_Text passage:_
'''

To bind to an object managed by the server as previously described, a client performs the following series of library calls:

· rpc_ns_entry_object_inq_begin( )
To set up an object inquiry context; the client application here specifies the name of the desired namespace object entry.

· rpc_ns_entry_object_inq_next( )
To return the object UUID that the server exported to the object's entry.
This UUID (which will be passed to the rpc_ns_binding_import_begin( ) routine, below) will enable the server host's endpoint mapper to accurately map the incoming remote procedure call to the server that exported this entry.
The UUID may also be used by the server itself to determine which object the client wants to access. Note that although this set of library routines is designed to accommodate schemes in which multiple object UUIDs have been exported to the same entry, the model described here requires that only one object UUID (the unique identifier of the object to bind to) be exported.

· rpc_ns_entry_object_inq_done( )
To delete the object inquiry context.

· rpc_ns_binding_import_begin( )
To set up a binding import context.
Note that the object UUID that was returned by the call to rpc_ns_entry_object_inq_next( ) must be passed to rpc_ns_binding_import_begin( ); as a result of this the import operation (rpc_ns_binding_import_next( )) will return only a binding with that object UUID.
An alternative to using the binding import routines would be to use the group member inquiry (rpc_ns_group_mbr_inq_*( )) routines to learn the name of the entry referred to in the group attribute, and then to do a direct import from that entry.
The reason for using the rpc_ns_group_mbr_inq_*( ) routines, rather than the normal import functions (rpc_ns_binding_*( )), would be to make sure that the group (and not some other) attribute in the entry is read. The rpc_ns_binding_import_next( ) routine is defined to successively exhaust the contents of an entry's

- binding attribute

- group attribute

- profile attribute

Since the model described here employs object entries with only group attributes and no binding or profile attributes, using the normal import routine should work fine.

'''

_Entries supplied:_
'''

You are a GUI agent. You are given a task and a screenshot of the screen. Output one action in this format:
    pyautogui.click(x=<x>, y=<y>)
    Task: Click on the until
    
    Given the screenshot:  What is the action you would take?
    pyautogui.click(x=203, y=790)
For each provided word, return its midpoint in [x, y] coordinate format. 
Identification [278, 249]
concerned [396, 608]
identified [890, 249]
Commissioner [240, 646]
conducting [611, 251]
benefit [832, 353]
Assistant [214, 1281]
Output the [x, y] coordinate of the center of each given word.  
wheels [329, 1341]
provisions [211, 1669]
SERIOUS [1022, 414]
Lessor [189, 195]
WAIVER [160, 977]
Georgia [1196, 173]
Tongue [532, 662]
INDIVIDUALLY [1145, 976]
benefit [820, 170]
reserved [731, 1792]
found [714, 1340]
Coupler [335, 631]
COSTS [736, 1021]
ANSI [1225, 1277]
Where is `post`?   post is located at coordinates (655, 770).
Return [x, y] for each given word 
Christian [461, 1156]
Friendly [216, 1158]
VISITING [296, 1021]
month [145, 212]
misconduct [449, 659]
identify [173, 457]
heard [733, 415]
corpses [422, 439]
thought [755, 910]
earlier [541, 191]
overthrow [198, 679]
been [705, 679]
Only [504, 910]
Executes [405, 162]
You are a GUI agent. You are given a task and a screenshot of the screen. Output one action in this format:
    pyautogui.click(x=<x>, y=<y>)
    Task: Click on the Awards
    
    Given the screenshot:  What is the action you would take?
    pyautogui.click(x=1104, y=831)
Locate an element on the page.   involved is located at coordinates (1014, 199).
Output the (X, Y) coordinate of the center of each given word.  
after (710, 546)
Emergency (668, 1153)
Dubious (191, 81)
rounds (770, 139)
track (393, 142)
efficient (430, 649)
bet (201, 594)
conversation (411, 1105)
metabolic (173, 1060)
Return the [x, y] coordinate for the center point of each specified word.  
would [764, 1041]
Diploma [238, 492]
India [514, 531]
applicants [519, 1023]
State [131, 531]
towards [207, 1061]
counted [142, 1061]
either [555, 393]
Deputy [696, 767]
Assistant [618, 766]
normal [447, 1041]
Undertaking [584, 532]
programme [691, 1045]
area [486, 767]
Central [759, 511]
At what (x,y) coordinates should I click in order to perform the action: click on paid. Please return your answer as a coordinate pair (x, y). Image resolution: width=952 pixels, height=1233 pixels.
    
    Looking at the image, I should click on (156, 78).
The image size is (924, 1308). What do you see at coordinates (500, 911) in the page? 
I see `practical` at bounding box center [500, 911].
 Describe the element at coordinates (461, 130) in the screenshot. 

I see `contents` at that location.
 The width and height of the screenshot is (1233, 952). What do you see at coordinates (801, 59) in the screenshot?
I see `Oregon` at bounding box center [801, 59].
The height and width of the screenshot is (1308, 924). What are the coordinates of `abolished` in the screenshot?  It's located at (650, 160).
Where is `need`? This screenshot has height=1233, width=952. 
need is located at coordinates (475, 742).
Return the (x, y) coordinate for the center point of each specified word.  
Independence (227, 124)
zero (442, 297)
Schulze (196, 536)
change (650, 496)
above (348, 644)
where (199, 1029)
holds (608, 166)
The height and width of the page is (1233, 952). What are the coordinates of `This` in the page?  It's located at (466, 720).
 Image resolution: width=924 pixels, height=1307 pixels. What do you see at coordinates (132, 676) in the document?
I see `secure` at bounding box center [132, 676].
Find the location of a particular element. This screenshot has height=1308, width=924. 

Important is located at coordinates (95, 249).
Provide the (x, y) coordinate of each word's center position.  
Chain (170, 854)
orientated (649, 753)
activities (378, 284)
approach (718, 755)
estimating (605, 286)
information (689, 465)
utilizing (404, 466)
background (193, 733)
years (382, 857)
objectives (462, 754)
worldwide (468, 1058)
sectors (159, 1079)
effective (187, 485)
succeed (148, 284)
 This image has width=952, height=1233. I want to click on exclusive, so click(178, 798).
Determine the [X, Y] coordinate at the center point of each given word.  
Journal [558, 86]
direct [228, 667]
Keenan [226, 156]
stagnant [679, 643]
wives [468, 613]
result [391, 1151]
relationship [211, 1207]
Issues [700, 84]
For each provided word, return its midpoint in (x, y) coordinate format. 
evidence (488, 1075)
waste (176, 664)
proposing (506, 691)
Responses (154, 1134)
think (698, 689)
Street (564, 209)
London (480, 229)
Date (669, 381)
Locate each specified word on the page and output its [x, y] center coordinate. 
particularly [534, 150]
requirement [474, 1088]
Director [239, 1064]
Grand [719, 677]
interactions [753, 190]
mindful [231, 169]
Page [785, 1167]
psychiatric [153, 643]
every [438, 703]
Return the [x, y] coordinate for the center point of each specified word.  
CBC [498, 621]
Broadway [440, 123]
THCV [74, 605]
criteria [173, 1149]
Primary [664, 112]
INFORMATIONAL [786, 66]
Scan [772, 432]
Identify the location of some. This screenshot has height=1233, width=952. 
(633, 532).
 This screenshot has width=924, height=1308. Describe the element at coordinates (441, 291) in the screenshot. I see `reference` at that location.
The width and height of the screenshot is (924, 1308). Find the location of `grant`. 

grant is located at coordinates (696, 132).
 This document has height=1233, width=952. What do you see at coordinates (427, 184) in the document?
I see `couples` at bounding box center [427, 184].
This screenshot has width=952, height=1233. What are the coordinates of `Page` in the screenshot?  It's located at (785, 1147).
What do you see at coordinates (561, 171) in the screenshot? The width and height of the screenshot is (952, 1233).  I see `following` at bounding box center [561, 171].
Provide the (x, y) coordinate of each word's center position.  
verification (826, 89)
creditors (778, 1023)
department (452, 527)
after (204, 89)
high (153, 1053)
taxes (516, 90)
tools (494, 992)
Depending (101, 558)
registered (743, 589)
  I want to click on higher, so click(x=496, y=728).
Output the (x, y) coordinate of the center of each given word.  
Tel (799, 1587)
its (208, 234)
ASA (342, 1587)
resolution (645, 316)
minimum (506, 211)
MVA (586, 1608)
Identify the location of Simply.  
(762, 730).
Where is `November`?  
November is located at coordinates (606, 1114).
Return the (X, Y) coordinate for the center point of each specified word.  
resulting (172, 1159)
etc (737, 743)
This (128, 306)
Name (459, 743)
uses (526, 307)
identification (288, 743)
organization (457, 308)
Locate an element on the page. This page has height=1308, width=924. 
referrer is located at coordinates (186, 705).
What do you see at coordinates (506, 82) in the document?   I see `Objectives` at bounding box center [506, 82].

'''

_Problems and tasks:_
**A.** According to the binding passage, what does rpc_ns_entry_object_inq_done( ) do?
**B.** Please reproduce the binding passage word for word, everything from "The UUID may" down to "to) be exported.".
The lines have no connection to the binding passage.

_Answer list:_
**A.** It deletes the object inquiry context.

**B.**
The UUID may also be used by the server itself to determine which object the client wants to access. Note that although this set of library routines is designed to accommodate schemes in which multiple object UUIDs have been exported to the same entry, the model described here requires that only one object UUID (the unique identifier of the object to bind to) be exported.